Michael Finnissy's Therese Raquin, however, will only reinforce it. A chamber opera commissioned by the Garden Venture to play in tiny venues such as the Theatre Royal Bury St Edmunds, where it opened, Therese is as spare as a theatre score can be. There are just four voices and piano, and the textures are wafer-thin: little more than one or two lines sounding at a time, with most of the piano writing concentrated into nervous, spidery arabesques. As an exercise in reduction, it's masterly; and the libretto (Finnissy's own) suggests a real theatrical mind at work - tight, incisive, getting to the core of Zola's novel from the opening sentence.
The outcome on stage, however, is a void, misjudging what it takes to create a sense of stifled emotion (tense in Zola; merely pinched in Finnissy), or, indeed, an opera.
Where the Song plays free with narrative, Therese is stuck in the craft of a traditionally well-made play. The characters just happen to sing their lines, rather than speak them. There is potential in the performances of Richard Jackson (Laurent) and Linda Hirst (Mme Raquin), but they have so little to work with.

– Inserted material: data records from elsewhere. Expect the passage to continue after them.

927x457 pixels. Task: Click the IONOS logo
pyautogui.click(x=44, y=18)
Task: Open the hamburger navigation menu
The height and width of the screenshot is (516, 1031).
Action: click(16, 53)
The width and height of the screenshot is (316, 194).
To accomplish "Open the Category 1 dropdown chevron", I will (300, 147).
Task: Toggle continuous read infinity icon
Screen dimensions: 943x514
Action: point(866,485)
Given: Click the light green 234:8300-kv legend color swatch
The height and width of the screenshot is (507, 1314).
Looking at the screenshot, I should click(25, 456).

Last Sunday saw the opening of a Messiaen celebration series at the Barbican, in which the LSO played very glamorously, Pierre Boulez conducted very correctly, and the soprano Francoise Pollet revealed (in Poemes pour Mi) that, on extended vowel sounds, her oscillating tone is indistinguishable from an ondes martenot.
One forceful feature of the programme was the extent to which Messiaen's orchestral writing is coloured by his other life as an organist: a profession better served in France than in Britain, where the stature of our best players is diminished by association with hymns and silver collections. The few true virtuosi we possess are forced abroad, but one of them, Simon Preston, was at St John's, Smith Square, on Tuesday for the gala opening of the new Sainsbury organ, installed by Klais of Germany to his own specification. It was the organ event of the year, and reinforced the feeling you get on these occasions that hardware matters more than music. But Preston's programme (frivolous, but entertaining) certainly put it through its paces.

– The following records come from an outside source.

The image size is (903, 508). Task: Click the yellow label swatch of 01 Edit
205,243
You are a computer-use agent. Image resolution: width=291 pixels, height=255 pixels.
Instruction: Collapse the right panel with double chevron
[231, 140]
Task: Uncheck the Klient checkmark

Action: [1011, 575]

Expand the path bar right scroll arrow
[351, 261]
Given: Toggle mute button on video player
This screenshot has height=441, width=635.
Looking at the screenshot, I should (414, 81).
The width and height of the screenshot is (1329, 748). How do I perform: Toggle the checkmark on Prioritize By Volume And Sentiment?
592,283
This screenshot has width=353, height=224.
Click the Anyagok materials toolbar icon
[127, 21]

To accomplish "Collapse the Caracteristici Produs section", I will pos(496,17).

My one misgiving is that the new organ occupies a churchy position at the back of the hall (originally, of course, a church) rather than a more useful one at the front, so it is behind the audience, with the player hidden from the waist down. The part-solution is a screen relay that exposes what happens in the organ loft: every drawn stop, every missed pedal, in glorious technicolour. Simon Preston's big-screen debut wasn't quite Hollywood, but it proved that he was wearing trousers.
'Meistersinger': Wed & Sat (071-240 1066). 'Song': touring (0273 812321).